### Task requirements
Each record must be printed again exactly as given.

### Data shown

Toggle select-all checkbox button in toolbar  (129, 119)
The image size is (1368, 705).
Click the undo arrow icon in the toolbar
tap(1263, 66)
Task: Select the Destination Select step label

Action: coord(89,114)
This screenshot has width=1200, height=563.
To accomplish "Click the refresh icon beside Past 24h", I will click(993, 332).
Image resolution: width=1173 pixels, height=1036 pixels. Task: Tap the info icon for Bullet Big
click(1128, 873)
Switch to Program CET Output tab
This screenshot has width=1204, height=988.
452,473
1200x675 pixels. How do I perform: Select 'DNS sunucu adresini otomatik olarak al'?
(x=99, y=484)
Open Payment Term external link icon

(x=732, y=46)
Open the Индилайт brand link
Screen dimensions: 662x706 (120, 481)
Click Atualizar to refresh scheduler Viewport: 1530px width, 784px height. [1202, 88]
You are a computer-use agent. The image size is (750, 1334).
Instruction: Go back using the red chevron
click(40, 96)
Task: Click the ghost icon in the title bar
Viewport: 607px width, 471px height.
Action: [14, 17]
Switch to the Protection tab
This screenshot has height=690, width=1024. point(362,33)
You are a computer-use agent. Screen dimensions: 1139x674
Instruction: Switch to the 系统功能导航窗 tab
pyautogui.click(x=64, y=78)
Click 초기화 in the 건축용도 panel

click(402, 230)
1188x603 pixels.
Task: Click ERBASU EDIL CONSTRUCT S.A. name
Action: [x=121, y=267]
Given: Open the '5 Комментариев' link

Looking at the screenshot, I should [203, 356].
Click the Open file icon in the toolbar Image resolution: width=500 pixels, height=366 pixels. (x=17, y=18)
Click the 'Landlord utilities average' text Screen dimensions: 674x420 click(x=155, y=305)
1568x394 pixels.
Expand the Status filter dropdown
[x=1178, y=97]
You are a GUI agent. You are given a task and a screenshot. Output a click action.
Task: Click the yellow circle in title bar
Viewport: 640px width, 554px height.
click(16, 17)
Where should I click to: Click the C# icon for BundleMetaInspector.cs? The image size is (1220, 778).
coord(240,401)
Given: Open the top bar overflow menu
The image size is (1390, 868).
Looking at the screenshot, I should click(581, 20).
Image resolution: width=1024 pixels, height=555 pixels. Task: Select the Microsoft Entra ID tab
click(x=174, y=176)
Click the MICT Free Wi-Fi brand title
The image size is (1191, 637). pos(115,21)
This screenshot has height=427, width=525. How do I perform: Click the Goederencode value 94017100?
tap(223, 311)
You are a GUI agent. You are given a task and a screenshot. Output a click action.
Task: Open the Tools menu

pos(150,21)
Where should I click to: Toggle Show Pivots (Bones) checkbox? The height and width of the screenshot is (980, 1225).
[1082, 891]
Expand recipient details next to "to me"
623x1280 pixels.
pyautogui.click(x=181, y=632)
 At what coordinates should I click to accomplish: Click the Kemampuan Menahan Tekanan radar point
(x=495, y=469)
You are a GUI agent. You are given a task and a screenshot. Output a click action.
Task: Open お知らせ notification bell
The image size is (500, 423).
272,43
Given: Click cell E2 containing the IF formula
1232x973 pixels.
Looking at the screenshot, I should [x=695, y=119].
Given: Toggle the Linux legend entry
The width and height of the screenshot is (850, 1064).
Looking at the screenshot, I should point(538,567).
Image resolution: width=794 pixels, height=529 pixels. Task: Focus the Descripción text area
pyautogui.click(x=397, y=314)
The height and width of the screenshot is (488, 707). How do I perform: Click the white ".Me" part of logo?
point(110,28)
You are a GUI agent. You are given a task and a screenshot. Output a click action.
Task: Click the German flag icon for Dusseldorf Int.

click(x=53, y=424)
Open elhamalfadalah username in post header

### Result for this task
Toggle select-all checkbox button in toolbar  (129, 119)
The image size is (1368, 705).
Click the undo arrow icon in the toolbar
tap(1263, 66)
Task: Select the Destination Select step label

Action: coord(89,114)
This screenshot has width=1200, height=563.
To accomplish "Click the refresh icon beside Past 24h", I will click(993, 332).
Image resolution: width=1173 pixels, height=1036 pixels. Task: Tap the info icon for Bullet Big
click(1128, 873)
Switch to Program CET Output tab
This screenshot has width=1204, height=988.
452,473
1200x675 pixels. How do I perform: Select 'DNS sunucu adresini otomatik olarak al'?
(x=99, y=484)
Open Payment Term external link icon

(x=732, y=46)
Open the Индилайт brand link
Screen dimensions: 662x706 (120, 481)
Click Atualizar to refresh scheduler Viewport: 1530px width, 784px height. [1202, 88]
You are a computer-use agent. The image size is (750, 1334).
Instruction: Go back using the red chevron
click(40, 96)
Task: Click the ghost icon in the title bar
Viewport: 607px width, 471px height.
Action: [14, 17]
Switch to the Protection tab
This screenshot has height=690, width=1024. point(362,33)
You are a computer-use agent. Screen dimensions: 1139x674
Instruction: Switch to the 系统功能导航窗 tab
pyautogui.click(x=64, y=78)
Click 초기화 in the 건축용도 panel

click(402, 230)
1188x603 pixels.
Task: Click ERBASU EDIL CONSTRUCT S.A. name
Action: [x=121, y=267]
Given: Open the '5 Комментариев' link

Looking at the screenshot, I should [203, 356].
Click the Open file icon in the toolbar Image resolution: width=500 pixels, height=366 pixels. (x=17, y=18)
Click the 'Landlord utilities average' text Screen dimensions: 674x420 click(x=155, y=305)
1568x394 pixels.
Expand the Status filter dropdown
[x=1178, y=97]
You are a GUI agent. You are given a task and a screenshot. Output a click action.
Task: Click the yellow circle in title bar
Viewport: 640px width, 554px height.
click(16, 17)
Where should I click to: Click the C# icon for BundleMetaInspector.cs? The image size is (1220, 778).
coord(240,401)
Given: Open the top bar overflow menu
The image size is (1390, 868).
Looking at the screenshot, I should click(581, 20).
Image resolution: width=1024 pixels, height=555 pixels. Task: Select the Microsoft Entra ID tab
click(x=174, y=176)
Click the MICT Free Wi-Fi brand title
The image size is (1191, 637). pos(115,21)
This screenshot has height=427, width=525. How do I perform: Click the Goederencode value 94017100?
tap(223, 311)
You are a GUI agent. You are given a task and a screenshot. Output a click action.
Task: Open the Tools menu

pos(150,21)
Where should I click to: Toggle Show Pivots (Bones) checkbox? The height and width of the screenshot is (980, 1225).
[1082, 891]
Expand recipient details next to "to me"
623x1280 pixels.
pyautogui.click(x=181, y=632)
 At what coordinates should I click to accomplish: Click the Kemampuan Menahan Tekanan radar point
(x=495, y=469)
You are a GUI agent. You are given a task and a screenshot. Output a click action.
Task: Open お知らせ notification bell
The image size is (500, 423).
272,43
Given: Click cell E2 containing the IF formula
1232x973 pixels.
Looking at the screenshot, I should [x=695, y=119].
Given: Toggle the Linux legend entry
The width and height of the screenshot is (850, 1064).
Looking at the screenshot, I should point(538,567).
Image resolution: width=794 pixels, height=529 pixels. Task: Focus the Descripción text area
pyautogui.click(x=397, y=314)
The height and width of the screenshot is (488, 707). How do I perform: Click the white ".Me" part of logo?
point(110,28)
You are a GUI agent. You are given a task and a screenshot. Output a click action.
Task: Click the German flag icon for Dusseldorf Int.

click(x=53, y=424)
Open elhamalfadalah username in post header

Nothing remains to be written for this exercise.